Data for this exercise =>

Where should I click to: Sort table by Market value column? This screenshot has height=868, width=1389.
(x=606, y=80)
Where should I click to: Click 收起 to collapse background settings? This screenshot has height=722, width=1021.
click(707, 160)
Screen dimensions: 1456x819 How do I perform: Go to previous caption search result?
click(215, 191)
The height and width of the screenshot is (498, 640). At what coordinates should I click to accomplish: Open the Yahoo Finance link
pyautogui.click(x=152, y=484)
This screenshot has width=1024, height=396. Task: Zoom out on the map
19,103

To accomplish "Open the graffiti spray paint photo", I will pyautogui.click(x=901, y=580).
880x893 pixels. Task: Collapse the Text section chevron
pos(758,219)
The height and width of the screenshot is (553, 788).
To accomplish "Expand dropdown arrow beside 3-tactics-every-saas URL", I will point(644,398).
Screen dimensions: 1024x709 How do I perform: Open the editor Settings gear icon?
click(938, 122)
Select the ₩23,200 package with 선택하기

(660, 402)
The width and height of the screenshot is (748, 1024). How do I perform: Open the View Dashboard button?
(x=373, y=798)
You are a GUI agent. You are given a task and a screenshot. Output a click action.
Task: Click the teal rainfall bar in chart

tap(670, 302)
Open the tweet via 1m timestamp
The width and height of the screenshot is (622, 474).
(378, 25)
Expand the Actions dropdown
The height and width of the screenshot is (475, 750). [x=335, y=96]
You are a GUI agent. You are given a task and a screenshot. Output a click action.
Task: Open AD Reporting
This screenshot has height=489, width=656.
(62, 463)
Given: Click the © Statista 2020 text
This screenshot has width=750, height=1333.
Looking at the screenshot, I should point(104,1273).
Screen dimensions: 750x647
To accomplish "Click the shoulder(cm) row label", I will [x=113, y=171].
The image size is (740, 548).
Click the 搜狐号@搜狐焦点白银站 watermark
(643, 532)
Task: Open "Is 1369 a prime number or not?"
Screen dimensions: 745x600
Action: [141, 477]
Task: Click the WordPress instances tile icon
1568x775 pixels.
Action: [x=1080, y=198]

What you will do => Which records from the line with "This screenshot has width=1024, height=396." up to and including the line with "(x=373, y=798)" can you repeat exactly as they appear above, leaving out all the rest?

Solved problem =>
This screenshot has width=1024, height=396. Task: Zoom out on the map
19,103

To accomplish "Open the graffiti spray paint photo", I will pyautogui.click(x=901, y=580).
880x893 pixels. Task: Collapse the Text section chevron
pos(758,219)
The height and width of the screenshot is (553, 788).
To accomplish "Expand dropdown arrow beside 3-tactics-every-saas URL", I will point(644,398).
Screen dimensions: 1024x709 How do I perform: Open the editor Settings gear icon?
click(938, 122)
Select the ₩23,200 package with 선택하기

(660, 402)
The width and height of the screenshot is (748, 1024). How do I perform: Open the View Dashboard button?
(x=373, y=798)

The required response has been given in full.